BATAMTODAY.COM, Jakarta - Setelah otoritas Amerika Serikat memutuskan untuk tidak mengenakan bea masuk antidumping (BMAD) dan antisubsidi (countervailing duty/CVD) pada produk aluminium ekstrusi Indonesia, peluang ekspor ke pasar AS diperkirakan kembali meningkat.
Keputusan ini datang dari United States International Trade Commission (USITC) pada 30 Oktober, yang menetapkan Indonesia dan sejumlah negara lainnya bebas dari tuduhan yang dapat menghambat ekspor.
Menteri Perdagangan RI, Budi Santoso, menyambut baik hasil ini dan menilai bahwa hal ini akan memberikan dorongan positif bagi sektor manufaktur Indonesia. "Keputusan ini membawa angin segar bagi industri manufaktur nasional. Sinergi antarkementerian, lembaga, dan pelaku usaha yang dikoordinasikan oleh Kementerian Perdagangan sangat berperan dalam mencapai hasil ini," ungkap Mendag Budi Santoso, dalam siaran pers, Kamis (14/11/2024).
"Dengan dihentikannya penyelidikan BMAD dan CVD, kita dapat terus mempertahankan pasar tradisional AS sebagai mitra strategis Indonesia," tambahnya.
Menurut rilis dari USITC, otoritas AS memutuskan untuk tidak mengambil tindakan antidumping maupun antisubsidi terhadap impor aluminium ekstrusi dari negara-negara yang diperiksa, termasuk Indonesia, karena dinilai tidak merugikan industri dalam negeri AS secara material. Keputusan ini diambil setelah rapat para komisioner USITC dan melalui proses voting.
Direktur Jenderal Perdagangan Luar Negeri Kementerian Perdagangan RI, Isy Karim, menambahkan bahwa keputusan ini merupakan hasil kerja keras berbagai pemangku kepentingan di Indonesia. "Langkah ini juga menunjukkan komitmen kuat Pemerintah Indonesia untuk menjaga akses ekspor dan meningkatkan daya saing produk aluminium ekstrusi kita di pasar AS," ucap Isy Karim.
Natan Kambuno, Direktur Pengamanan Perdagangan Kementerian Perdagangan, menjelaskan bahwa selama proses penyelidikan berlangsung, pihaknya terus memberikan pembelaan untuk para eksportir Indonesia yang terdampak. "Kami proaktif melakukan pembelaan tertulis, dan turut menyelenggarakan pertemuan dengan penyelidik AS yang datang ke Indonesia untuk proses verifikasi," ujar Natan.
Selama periode Januari hingga Agustus 2024, nilai ekspor aluminium ekstrusi Indonesia ke AS tercatat mencapai USD 41 juta.

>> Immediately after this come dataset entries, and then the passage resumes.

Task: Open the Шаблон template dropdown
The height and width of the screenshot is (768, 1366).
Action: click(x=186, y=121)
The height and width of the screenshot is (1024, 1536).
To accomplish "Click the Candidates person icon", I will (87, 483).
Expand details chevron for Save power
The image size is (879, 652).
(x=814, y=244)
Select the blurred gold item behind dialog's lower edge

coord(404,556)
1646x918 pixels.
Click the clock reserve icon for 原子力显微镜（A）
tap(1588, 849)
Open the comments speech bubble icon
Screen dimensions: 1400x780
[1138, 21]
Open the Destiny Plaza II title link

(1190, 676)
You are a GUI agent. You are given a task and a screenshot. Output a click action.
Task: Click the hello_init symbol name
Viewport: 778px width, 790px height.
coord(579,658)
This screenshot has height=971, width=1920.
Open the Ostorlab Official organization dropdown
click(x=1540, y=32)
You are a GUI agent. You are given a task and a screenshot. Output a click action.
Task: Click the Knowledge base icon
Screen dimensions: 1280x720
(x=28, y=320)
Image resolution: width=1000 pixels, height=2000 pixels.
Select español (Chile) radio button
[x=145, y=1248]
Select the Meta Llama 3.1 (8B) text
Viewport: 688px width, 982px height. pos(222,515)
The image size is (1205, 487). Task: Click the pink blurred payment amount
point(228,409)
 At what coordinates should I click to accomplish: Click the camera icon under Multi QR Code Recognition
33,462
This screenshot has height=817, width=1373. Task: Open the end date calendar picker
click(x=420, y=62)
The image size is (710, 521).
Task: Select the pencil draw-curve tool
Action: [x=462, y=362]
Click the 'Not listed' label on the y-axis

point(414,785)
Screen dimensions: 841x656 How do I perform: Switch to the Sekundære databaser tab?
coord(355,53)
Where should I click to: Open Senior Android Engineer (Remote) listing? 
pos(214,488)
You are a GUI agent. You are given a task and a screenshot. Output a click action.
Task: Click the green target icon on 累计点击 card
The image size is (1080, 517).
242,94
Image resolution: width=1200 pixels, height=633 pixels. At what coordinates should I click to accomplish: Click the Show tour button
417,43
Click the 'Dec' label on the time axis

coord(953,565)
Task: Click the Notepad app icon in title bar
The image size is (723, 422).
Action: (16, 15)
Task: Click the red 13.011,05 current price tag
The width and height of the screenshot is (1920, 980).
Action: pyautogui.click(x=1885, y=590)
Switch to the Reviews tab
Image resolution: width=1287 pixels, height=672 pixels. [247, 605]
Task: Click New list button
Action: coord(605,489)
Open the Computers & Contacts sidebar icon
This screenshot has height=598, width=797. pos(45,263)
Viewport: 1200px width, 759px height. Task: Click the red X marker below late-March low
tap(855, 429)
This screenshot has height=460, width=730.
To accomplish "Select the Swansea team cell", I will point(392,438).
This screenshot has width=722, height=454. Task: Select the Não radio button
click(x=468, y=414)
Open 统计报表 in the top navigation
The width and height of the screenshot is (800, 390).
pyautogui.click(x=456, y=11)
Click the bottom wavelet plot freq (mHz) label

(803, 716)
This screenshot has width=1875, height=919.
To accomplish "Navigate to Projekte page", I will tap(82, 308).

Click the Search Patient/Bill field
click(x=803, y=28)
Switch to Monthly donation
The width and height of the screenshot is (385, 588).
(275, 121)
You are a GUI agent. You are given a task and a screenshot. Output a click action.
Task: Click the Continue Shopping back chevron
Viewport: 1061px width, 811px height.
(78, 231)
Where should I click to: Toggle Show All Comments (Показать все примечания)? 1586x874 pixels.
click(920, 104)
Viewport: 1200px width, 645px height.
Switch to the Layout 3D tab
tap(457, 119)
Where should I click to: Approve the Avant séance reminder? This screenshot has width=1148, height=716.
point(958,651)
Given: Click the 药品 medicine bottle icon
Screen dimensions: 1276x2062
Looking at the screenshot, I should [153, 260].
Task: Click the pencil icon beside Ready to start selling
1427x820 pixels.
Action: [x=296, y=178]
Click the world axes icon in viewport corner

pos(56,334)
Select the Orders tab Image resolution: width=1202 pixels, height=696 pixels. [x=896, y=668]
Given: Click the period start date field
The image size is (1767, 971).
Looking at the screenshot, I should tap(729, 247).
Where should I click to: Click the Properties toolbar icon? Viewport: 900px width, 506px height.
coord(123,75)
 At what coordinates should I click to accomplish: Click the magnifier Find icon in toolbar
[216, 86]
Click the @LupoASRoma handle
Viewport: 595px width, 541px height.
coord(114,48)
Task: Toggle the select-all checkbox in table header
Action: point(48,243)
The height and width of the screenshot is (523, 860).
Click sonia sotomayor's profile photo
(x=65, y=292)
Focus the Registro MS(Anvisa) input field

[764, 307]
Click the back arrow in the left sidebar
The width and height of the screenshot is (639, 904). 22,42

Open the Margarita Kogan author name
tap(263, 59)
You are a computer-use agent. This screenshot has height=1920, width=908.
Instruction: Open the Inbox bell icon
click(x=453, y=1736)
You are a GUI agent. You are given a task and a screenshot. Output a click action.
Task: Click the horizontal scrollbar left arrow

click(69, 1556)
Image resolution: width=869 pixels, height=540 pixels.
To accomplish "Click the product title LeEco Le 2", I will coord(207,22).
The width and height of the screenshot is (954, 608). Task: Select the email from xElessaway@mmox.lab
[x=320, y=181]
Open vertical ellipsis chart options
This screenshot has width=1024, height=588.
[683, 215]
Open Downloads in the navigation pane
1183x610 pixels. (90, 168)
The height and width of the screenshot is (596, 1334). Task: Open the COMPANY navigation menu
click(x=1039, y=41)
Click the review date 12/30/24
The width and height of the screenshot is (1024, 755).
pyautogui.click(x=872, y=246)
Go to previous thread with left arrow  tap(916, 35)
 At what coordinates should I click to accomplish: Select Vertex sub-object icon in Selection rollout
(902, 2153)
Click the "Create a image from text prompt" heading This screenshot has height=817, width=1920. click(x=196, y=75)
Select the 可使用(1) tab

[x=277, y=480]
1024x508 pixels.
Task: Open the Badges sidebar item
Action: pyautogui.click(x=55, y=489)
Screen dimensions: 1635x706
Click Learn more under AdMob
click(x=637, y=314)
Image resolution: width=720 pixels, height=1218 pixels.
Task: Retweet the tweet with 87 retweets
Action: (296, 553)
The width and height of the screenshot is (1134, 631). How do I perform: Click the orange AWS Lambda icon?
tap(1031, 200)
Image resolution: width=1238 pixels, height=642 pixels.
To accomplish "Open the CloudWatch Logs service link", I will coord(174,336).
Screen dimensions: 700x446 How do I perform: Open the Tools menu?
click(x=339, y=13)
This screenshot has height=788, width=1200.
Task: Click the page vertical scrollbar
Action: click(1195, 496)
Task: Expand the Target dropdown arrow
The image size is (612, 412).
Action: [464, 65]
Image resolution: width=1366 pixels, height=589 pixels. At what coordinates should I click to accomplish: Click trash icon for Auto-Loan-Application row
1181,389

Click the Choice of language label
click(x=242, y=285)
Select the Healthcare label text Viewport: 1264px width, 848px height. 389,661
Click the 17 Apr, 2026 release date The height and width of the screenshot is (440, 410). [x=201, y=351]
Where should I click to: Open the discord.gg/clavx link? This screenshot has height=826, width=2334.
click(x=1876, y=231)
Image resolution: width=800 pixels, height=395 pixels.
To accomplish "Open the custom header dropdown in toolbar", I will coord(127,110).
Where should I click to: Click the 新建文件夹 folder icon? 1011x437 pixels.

Namun, angka ini turun signifikan dibanding periode yang sama tahun lalu yang mencapai USD 79,5 juta. Natan berharap keputusan USITC ini dapat mengembalikan laju pertumbuhan ekspor produk ini ke pasar AS.
Berdasarkan data Badan Pusat Statistik (BPS), selama lima tahun terakhir (2019-2023), ekspor aluminium ekstrusi Indonesia dengan kode HS 7601, 7604, 7608, 7609, dan 7610 terus mengalami peningkatan signifikan. Pada 2023, ekspor produk ini mencapai USD 102 juta, jauh meningkat dari tahun 2019 yang sebesar USD 75 juta.
Dengan adanya keputusan bebas BMAD dan CVD ini, Indonesia berpeluang kembali meningkatkan angka ekspor aluminium ekstrusi ke Amerika Serikat, memperkokoh posisinya di pasar internasional.